EASTERN GHOUTA: Hunkered near one of Syria’s hottest front lines for seven years, the eastern Ghouta district of Ein Terma sustained more damage than most areas in the conflict.
Its markets are now full and children throng the streets where shells were falling a year ago. But for the people who have returned to live there, the recovery is gradual.
As the eighth anniversary of the civil war arrives this week, Ein Terma’s battered streets attest to the long road ahead for Syria’s war-smashed towns and cities.
Many inhabitants have lost neighbours, friends or relatives as the population scattered through years of conflict. Despite government work, rubble still clogs many streets and the water and electricity supply is only partial.
Jobs are scarce, and for people who stayed in the area when it was controlled by the rebels, family paperwork for births and deaths in that period must be done anew.

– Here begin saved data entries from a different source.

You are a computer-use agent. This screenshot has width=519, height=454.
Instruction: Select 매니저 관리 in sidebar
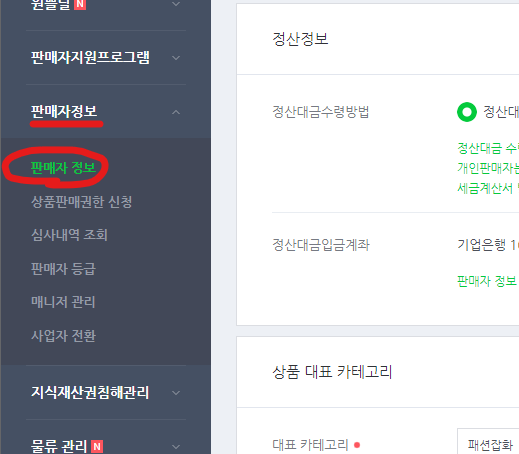point(63,302)
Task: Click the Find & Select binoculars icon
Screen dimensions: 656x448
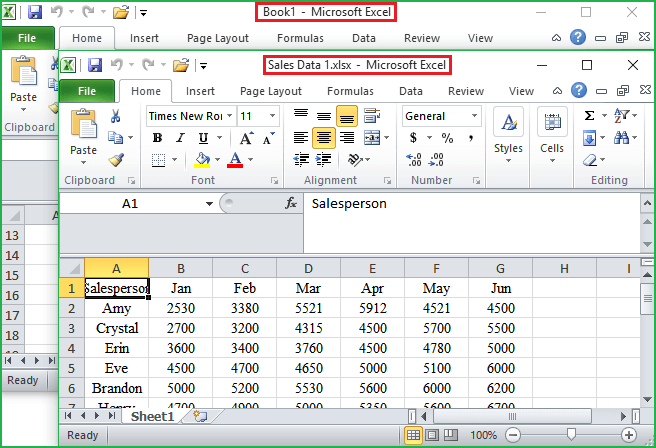Action: pyautogui.click(x=623, y=138)
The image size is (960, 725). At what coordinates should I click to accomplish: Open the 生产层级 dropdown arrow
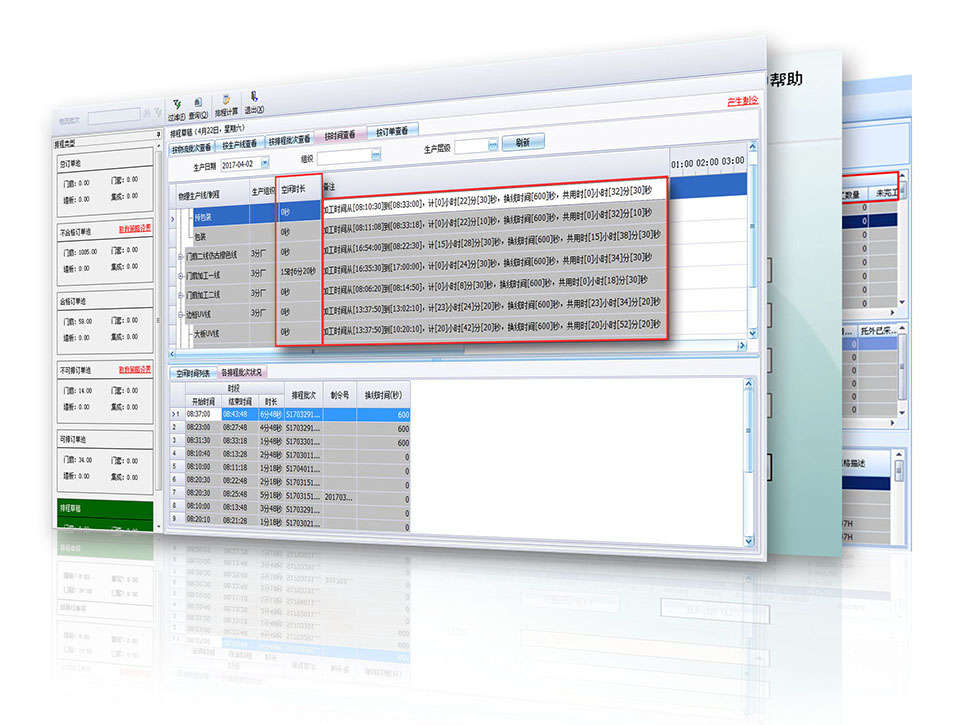click(x=491, y=147)
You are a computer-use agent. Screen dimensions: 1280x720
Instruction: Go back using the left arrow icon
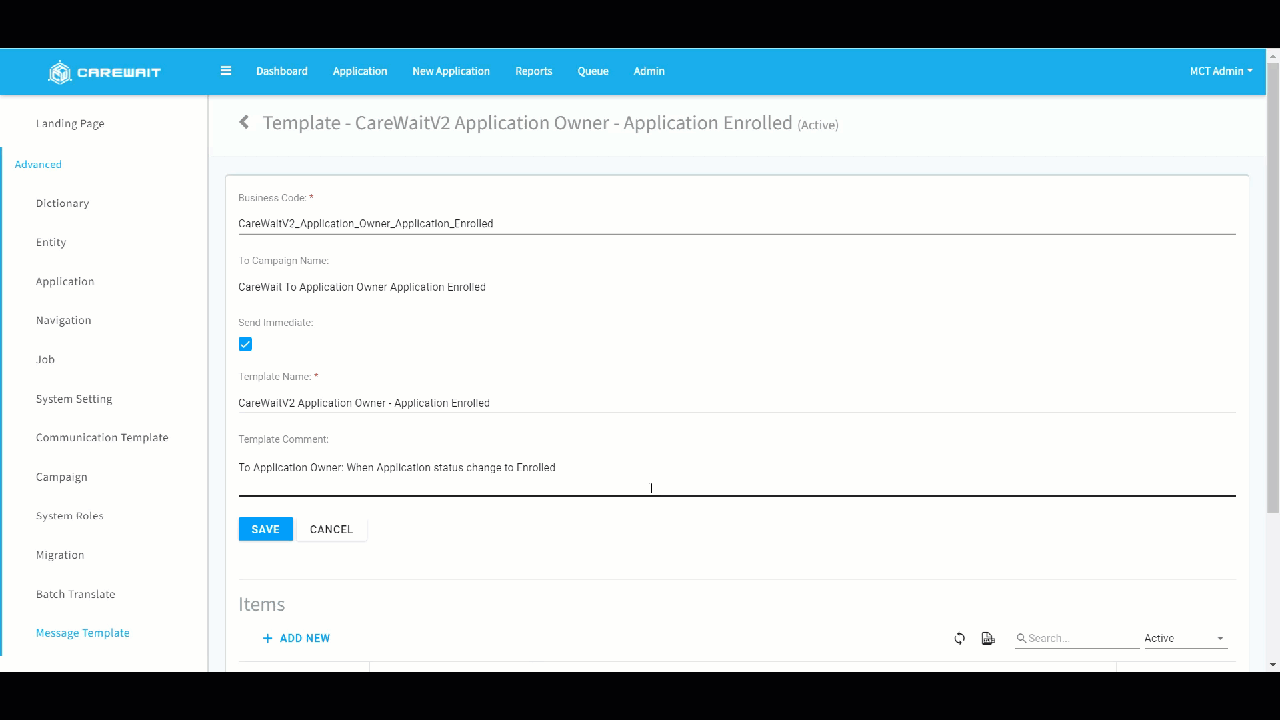coord(243,123)
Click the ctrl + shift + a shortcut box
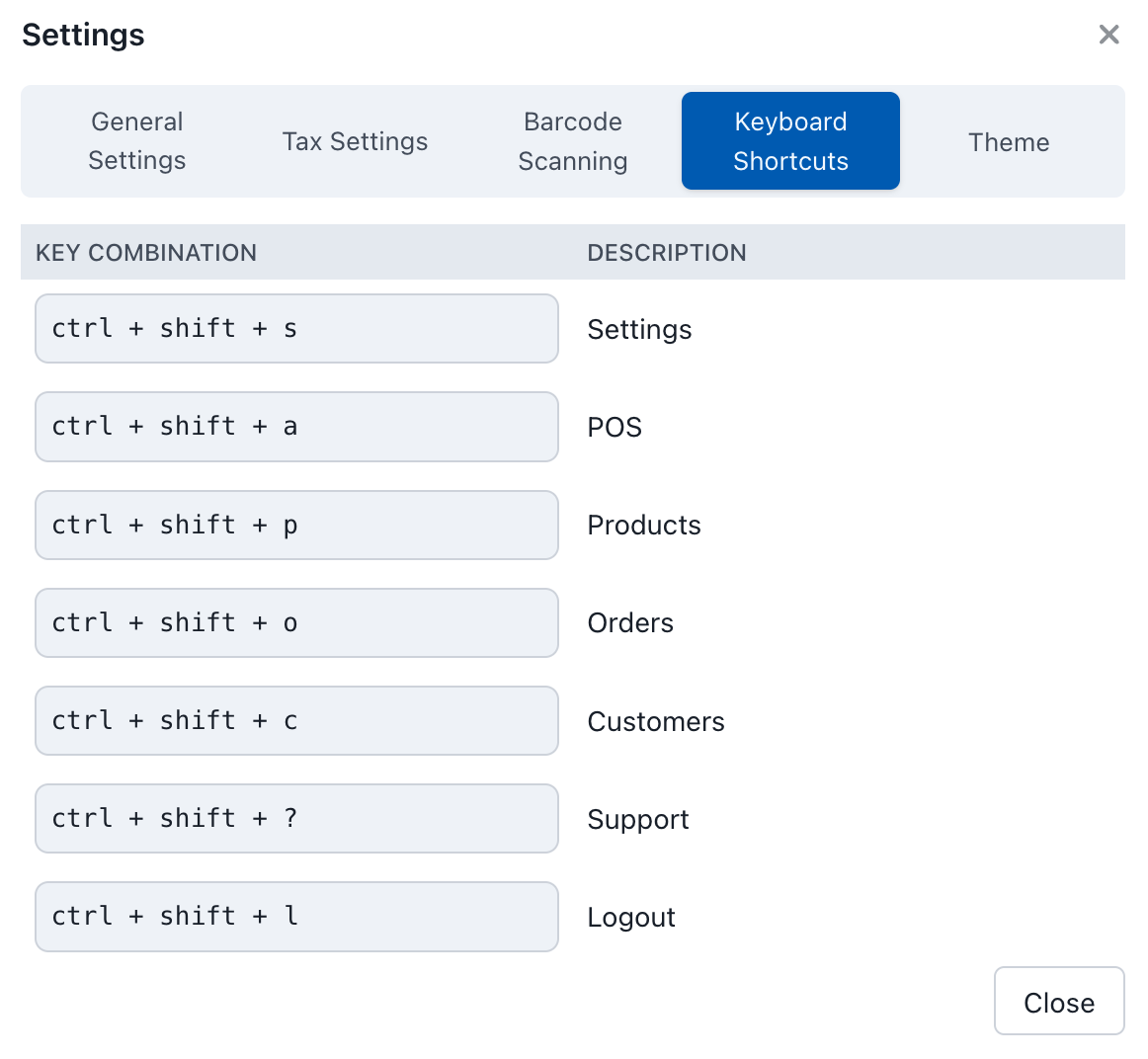The image size is (1148, 1059). click(x=296, y=426)
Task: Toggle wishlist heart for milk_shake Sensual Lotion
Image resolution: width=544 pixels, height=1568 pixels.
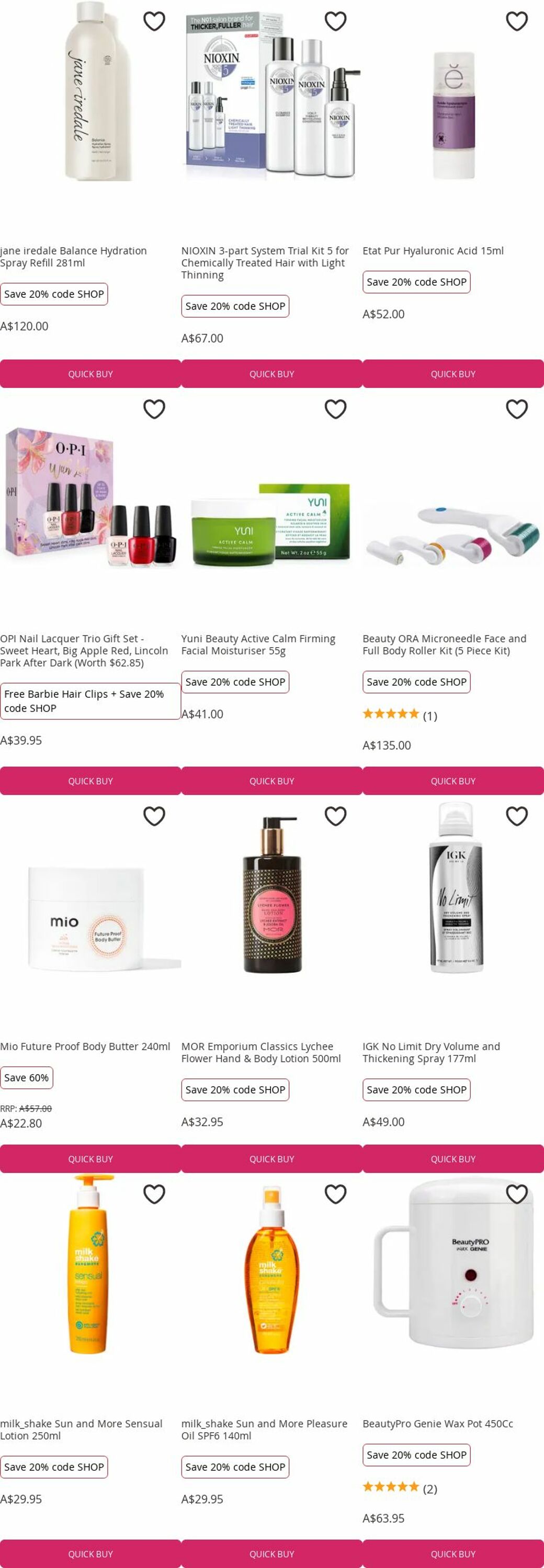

Samiha Fares and her five children left their home in 2012, early in the war, as rebels gained control over the district.
She had been working for the Ein Terma municipal government and the rebels threatened her children and installed rockets on the roof of her house, she said.
The family quickly moved to Jormana, a district located just across the front line from their old home in Ein Terma. When government forces recaptured the area at the end of March last year, Fares returned with her children.
Their house was empty and scorched by fire.
“My children calmed me. At least our house was still there and we could live in it,” she said.
She found an old carpet and mattresses and blankets to sleep on. But the financial situation was difficult.
President Bashar Al Assad’s forces retook eastern Ghouta during a fierce offensive under massive bombardment.
As the rebels surrendered, people who did not want to come back under government control left to opposition-held Idlib in Syria’s far northwest.
According to the United Nations commission of inquiry on Syria, up to 50,000 people were “evacuated” in this way to the northwest.
The Syrian war, which has killed hundreds of thousands of people, has driven around half of Syria’s pre-war population from their homes, 5.7 million of them living as refugees in neighbouring countries.